IntArray filter (const IntArray& a, std::function<bool(int)> pred) {
  IntArray result;
  for(auto& i: a) if (pred(i)) result.push_back(i);
  return result;
}

int main() {
  std::vector<int> v{{7,4,3,6,87,5,4}};
  int minNumber = 4;
  for(auto i: filter(v, [&](int i){return i>minNumber;}))
    cout << i << endl;
  return 0;
}

(In C without range-loops etc. that would have been more cumbersome of course.) Here, the local anonymous function is used only while minNumber remains is the scope of main, so while filter keeps on calling that predicate it can always just point to that spot.

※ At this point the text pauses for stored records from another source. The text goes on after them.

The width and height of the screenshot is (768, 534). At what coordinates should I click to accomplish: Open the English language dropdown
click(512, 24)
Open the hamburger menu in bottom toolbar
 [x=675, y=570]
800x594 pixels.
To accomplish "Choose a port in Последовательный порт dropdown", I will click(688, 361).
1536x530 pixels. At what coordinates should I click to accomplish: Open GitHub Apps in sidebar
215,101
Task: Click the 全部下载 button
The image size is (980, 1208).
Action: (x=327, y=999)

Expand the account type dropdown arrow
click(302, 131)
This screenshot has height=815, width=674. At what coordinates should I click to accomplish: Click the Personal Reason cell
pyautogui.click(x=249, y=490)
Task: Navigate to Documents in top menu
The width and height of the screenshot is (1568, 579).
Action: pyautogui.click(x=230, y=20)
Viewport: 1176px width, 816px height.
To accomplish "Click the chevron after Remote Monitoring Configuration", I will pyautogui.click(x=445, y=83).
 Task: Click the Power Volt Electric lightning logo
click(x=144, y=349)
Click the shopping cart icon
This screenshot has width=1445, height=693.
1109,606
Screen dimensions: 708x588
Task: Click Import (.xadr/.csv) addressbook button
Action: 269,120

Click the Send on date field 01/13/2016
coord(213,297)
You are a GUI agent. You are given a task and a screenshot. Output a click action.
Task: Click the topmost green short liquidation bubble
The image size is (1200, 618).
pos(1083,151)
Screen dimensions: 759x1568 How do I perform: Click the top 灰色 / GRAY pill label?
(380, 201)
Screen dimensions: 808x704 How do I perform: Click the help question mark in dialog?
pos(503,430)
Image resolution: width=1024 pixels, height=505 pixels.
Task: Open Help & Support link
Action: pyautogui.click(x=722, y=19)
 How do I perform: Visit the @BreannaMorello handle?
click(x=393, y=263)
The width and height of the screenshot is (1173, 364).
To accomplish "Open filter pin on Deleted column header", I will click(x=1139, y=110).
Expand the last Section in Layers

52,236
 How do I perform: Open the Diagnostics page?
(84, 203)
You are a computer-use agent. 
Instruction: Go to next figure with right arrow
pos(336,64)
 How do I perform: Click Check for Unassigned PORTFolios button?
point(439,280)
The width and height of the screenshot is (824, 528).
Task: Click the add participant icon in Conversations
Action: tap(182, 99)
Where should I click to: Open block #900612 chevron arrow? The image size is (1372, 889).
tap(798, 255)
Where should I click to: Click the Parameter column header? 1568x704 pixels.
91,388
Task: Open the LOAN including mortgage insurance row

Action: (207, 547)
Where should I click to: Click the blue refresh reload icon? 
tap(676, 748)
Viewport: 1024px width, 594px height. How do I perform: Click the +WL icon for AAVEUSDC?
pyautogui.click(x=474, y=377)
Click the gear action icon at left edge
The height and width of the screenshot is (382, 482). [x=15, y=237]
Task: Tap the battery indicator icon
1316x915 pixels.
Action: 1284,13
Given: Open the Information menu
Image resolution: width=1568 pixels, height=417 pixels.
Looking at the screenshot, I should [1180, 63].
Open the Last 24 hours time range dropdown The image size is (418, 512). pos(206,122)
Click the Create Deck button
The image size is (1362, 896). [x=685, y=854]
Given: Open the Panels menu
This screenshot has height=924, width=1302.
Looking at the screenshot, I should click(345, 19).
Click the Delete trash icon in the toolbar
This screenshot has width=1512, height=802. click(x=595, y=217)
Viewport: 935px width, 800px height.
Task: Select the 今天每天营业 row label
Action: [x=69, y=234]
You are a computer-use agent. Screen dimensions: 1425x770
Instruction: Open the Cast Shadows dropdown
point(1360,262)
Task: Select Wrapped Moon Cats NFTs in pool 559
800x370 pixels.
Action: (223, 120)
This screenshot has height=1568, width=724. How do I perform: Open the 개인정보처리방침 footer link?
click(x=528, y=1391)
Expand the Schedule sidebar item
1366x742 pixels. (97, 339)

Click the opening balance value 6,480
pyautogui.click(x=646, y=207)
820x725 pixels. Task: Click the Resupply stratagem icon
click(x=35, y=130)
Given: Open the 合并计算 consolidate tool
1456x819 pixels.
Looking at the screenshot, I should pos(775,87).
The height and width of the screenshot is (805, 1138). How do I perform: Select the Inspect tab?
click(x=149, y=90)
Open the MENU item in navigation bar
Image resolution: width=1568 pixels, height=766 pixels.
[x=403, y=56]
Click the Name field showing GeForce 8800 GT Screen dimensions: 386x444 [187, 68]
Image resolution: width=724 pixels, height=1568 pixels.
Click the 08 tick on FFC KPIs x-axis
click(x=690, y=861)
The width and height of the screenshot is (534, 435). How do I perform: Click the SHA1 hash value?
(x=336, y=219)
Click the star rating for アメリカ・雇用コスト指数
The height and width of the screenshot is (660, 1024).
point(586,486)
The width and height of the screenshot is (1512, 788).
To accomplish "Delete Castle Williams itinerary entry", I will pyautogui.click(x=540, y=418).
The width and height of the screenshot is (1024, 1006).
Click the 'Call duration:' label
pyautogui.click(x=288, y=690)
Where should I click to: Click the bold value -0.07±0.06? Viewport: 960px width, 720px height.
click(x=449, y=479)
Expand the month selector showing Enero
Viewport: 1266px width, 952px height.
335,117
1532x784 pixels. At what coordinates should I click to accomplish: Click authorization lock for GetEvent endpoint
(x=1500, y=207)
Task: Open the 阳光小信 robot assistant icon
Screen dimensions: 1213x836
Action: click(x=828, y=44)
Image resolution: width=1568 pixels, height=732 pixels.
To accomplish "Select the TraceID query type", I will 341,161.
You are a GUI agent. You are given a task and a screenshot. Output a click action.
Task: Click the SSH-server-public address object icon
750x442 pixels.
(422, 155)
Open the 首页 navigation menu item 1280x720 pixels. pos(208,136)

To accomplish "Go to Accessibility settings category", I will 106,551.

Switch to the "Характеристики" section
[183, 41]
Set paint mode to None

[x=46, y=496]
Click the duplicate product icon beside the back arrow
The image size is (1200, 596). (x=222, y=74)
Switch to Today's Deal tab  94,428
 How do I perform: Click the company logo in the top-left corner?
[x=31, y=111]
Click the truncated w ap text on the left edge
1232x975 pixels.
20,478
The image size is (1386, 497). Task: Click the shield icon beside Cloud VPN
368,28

But that's a very simple scenario. In a functional language, you will normally use higher-order-functions much more pervasively, including techniques such as

  • Returning a function from another function. That's already a problem with lexical closure – you can't reference to a local variable after it has left the scope! So you'll need to copy/move that variable out as an extra return.
  • Using variables in closures that come from other closures themselves, which you have no direct control over. The closures can't stay around indefinitely, they'll need to be erased at some time – but how can the compiler know when it's safe? Functional languages are normally garbage-collected, which solves this issue.
  • Recursion of a function with itself as an argument. This means there can effectively be loops of variable references ("tying the knot"). Which usually means the program will hang unless you have lazy evaluation.